On this episode of Tree to Table, we’re back in the Explore More Discovery Kitchen in downtown Harrisonburg making a fresh, healthy recipe that’s perfect for starting the new year right. Our host, Sarah Golibart Gorman, is using our EverCrisp apples to create a colorful, crisp slaw for baked fish tacos.

This recipe highlights the natural sweetness of EverCrisp apples, paired with red cabbage, jalapeño, lime, and cilantro for a tangy slaw.

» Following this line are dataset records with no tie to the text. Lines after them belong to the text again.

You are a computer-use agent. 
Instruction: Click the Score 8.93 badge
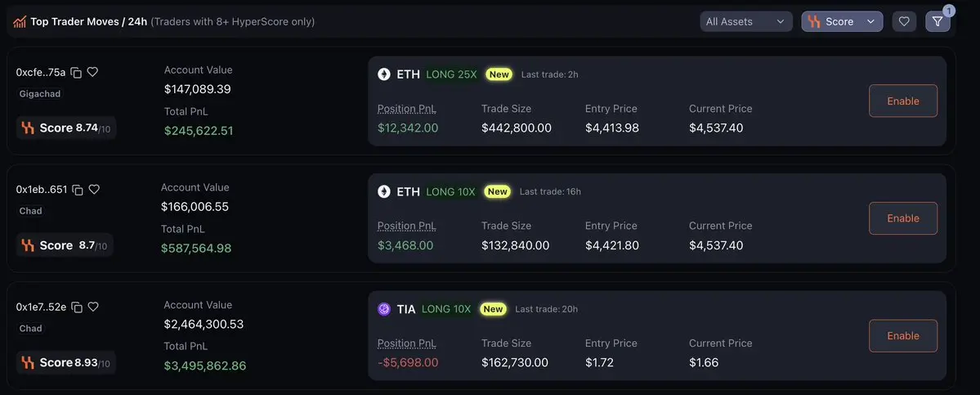coord(66,362)
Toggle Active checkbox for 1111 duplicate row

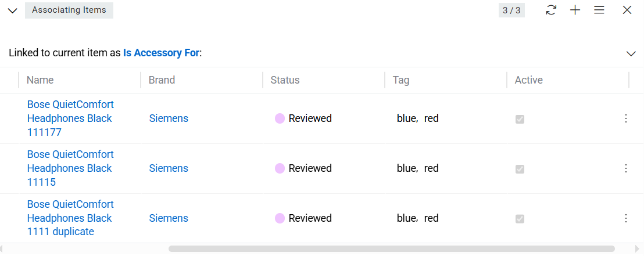[520, 219]
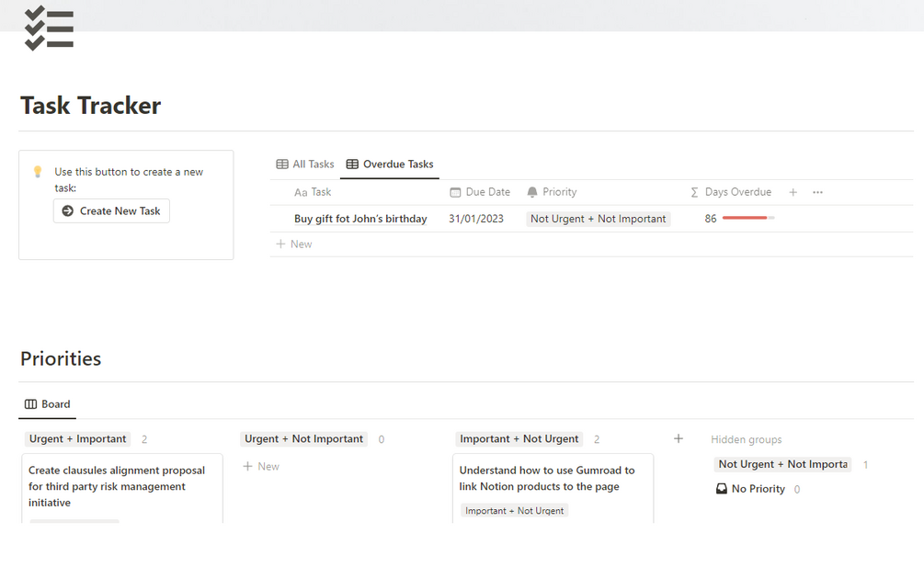Open the Board view tab

click(47, 404)
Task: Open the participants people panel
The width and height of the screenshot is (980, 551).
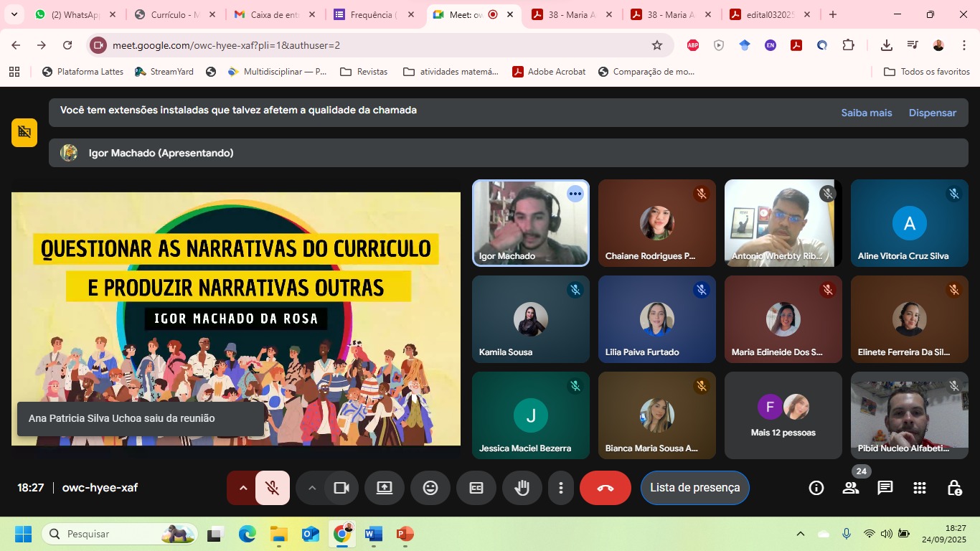Action: (x=851, y=488)
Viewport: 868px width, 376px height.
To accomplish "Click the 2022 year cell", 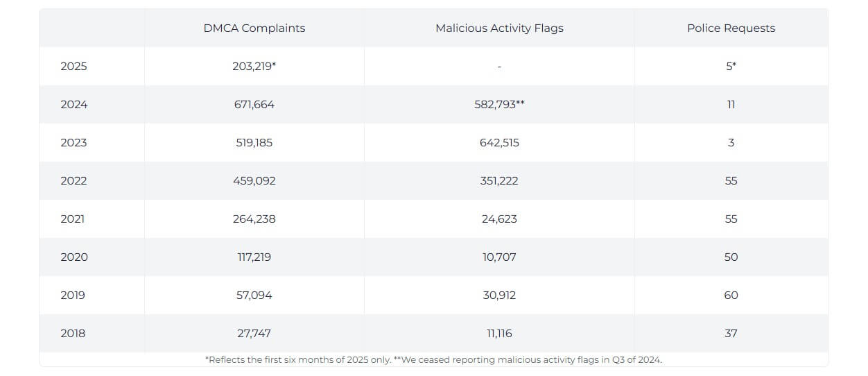I will click(x=73, y=181).
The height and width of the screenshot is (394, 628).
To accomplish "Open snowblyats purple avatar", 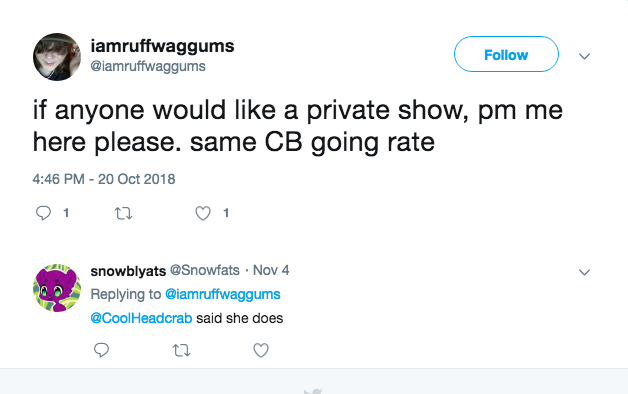I will [57, 288].
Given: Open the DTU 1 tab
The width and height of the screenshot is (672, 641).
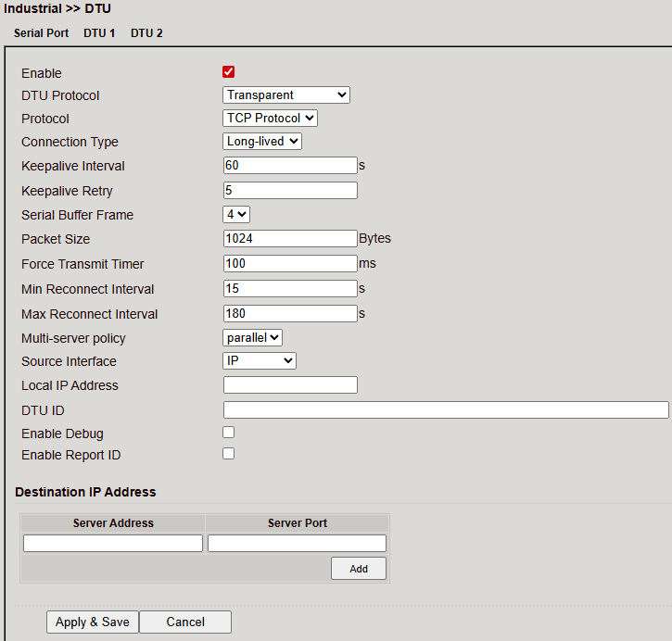Looking at the screenshot, I should [x=99, y=32].
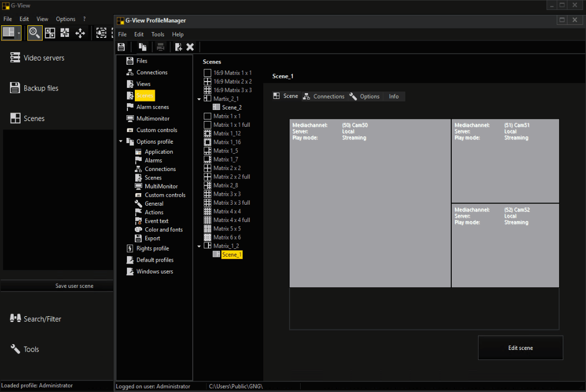This screenshot has height=392, width=586.
Task: Collapse the Martix_2_1 scene group
Action: (x=199, y=99)
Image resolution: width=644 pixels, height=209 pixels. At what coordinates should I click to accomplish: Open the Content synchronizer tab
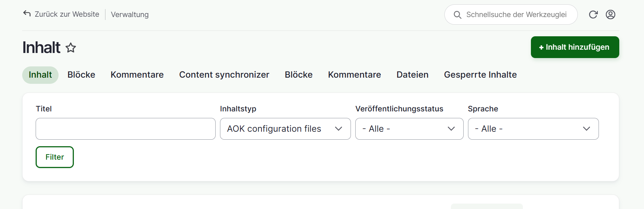pyautogui.click(x=224, y=75)
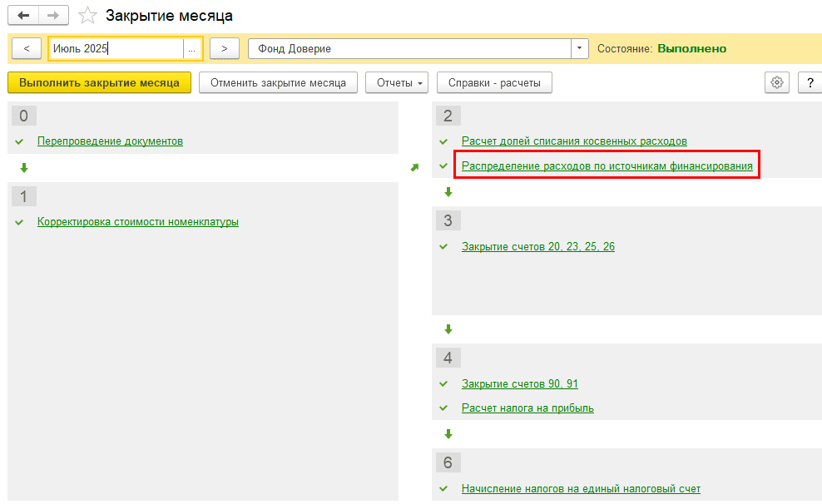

The fish is seasoned and baked for a crisp finish, and the tacos are topped with a smoky chipotle aioli for flavor and spice.

Ingredients

    Tacos (Makes 12)

    • 12 corn tortillas

    Fish:

    • 1 ½ lbs firm white fish (tilapia, cod, or halibut)
    • ½ tsp ground cumin
    • ½ tsp cayenne pepper
    • ½ tsp garlic powder
    • 1 tsp salt
    • ¼ tsp black pepper
    • Olive oil

    Slaw:

    • ½ red cabbage
    • 2 EverCrisp apples
    • ½ red onion
    • 1 cup cilantro
    • 1 jalapeño
    • Juice and zest from 1 lime (about 1 ½ tsp lime juice)
    • ¼ cup mayonnaise
    • Salt and black pepper

    Chipotle Aioli:

    • 1 can chipotles in adobo
    • Juice from 2 limes
    • 1 cup mayonnaise
    • 1 clove garlic
    • ¼ tsp sea salt
    • ¼ tsp black pepper

    Garnish:

    • Cilantro
    • Lime wedges
    • Cotija cheese

     

    Cooking Instructions

    Slaw:

    1. Using a food processor or a sharp knife, finely slice the cabbage, apples, onion, and jalapeño.
    2. Combine in a bowl with lime juice, lime zest, mayonnaise, salt, and black pepper.
    3. Cover and refrigerate for at least 30 minutes to allow the flavors to meld.

    Fish:

    1. Preheat oven to 350°F and line a baking sheet with parchment paper.
    2. Slice fish into 2-inch pieces and drizzle with olive oil.
    3. Mix the fish seasonings together and evenly coat all sides of the fish pieces.
    4. Bake for 20–25 minutes, then broil for 3–5 minutes to achieve crispy edges.

    Chipotle Aioli:

    1. In a food processor or blender, puree the chipotles and adobo sauce.
    2. Transfer to a small bowl and return the processor/blender to add lime juice, mayonnaise, garlic, salt, and pepper.
    3. Add the chipotle puree one spoonful at a time until you reach the desired level of smoky spiciness. Freeze any leftover puree for later use.

    Assembly:

    1. Warm tortillas by placing them on a baking sheet in the oven while the fish finishes baking.
    2. Layer fish onto each tortilla, top with slaw, and drizzle with chipotle aioli.
    3. Garnish with fresh cilantro, lime wedges, and a sprinkle of cotija cheese. Serve immediately.